Richman cited the aforementioned "Takings Clause" in the U.S. Constitution. "This is a law,” says Marquette Law Professor Paul Secunda, “that compels one private party to provide benefits to another private party with no compensation.” He is convinced that right-to-work laws, which permit represented workers to quit their union and stop paying fees while simultaneously obligating that union to continue to spend resources representing them, are an unconstitutional “taking.”
The death of conservative Supreme Court Justice Anthony Scalia this year, and the likelihood that the nation's High Court will swing to a liberal majority if Hillary Clinton is elected president in November, has changed everything. Before Scalia died, the U.S. Supreme Court was on track this year with a test case that would have basically green lighted right-to-work for all U.S. public employees. With a potential liberal 5-4 majority on the court, these lower court cases would likely eventually go to a hand-picked, friendly U.S. appeals court, and perhaps eventually land in a more friendly U.S. Supreme Court. There is very little case law on the "taking" concept and the Supreme Court has in recent years felt little compunction to go along with precedents set in past rulings. A labor-friendly 5-4 majority on the U.S. Supreme Court could bring about a much more labor-friendly society, for years to come.

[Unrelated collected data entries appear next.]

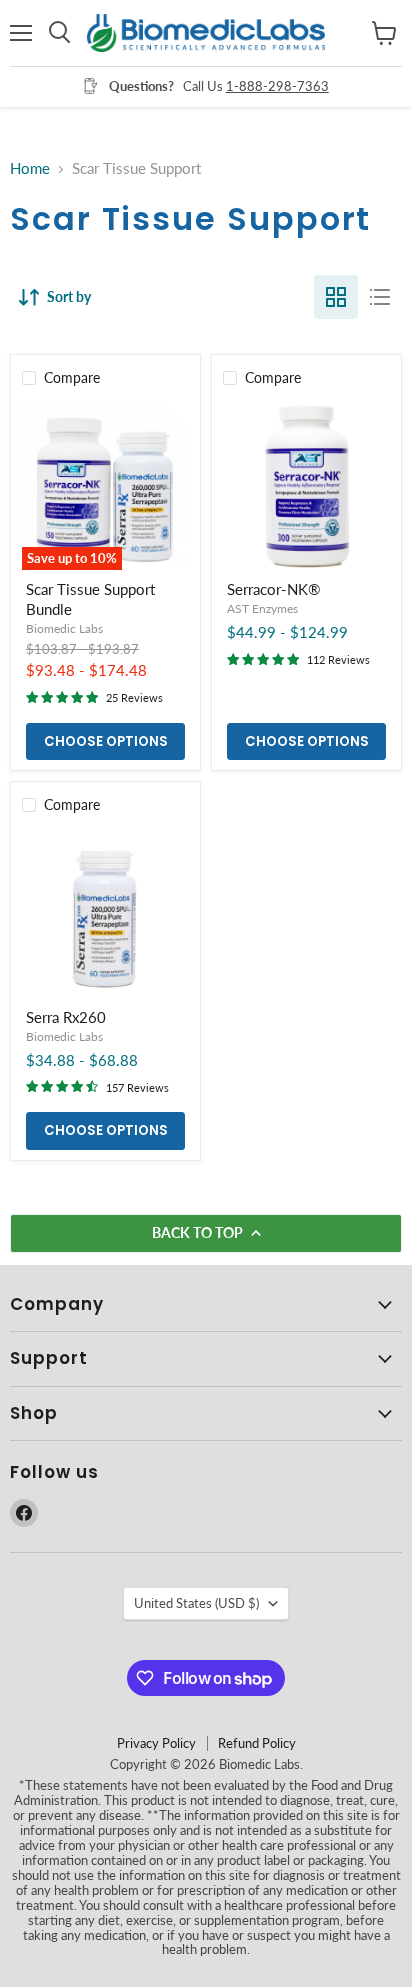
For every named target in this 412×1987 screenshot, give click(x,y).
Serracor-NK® (273, 589)
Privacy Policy (156, 1743)
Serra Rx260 (66, 1017)
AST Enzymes (262, 608)
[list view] (380, 297)
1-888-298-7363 (277, 86)
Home (30, 168)
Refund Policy (257, 1743)
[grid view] (336, 297)
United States (196, 1603)
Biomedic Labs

"The idea that the Supreme Court could swing from seriously considering forcing the entire public sector to go right to work in this term," said Richman, "to weighing the very constitutionality of right-to-work laws two or three years later might seem too fantastical, but such is the strange lack of case law over the underlying legal justification for requiring that a union represent all the workers but forbidding them to mandate dues and fees for that service work."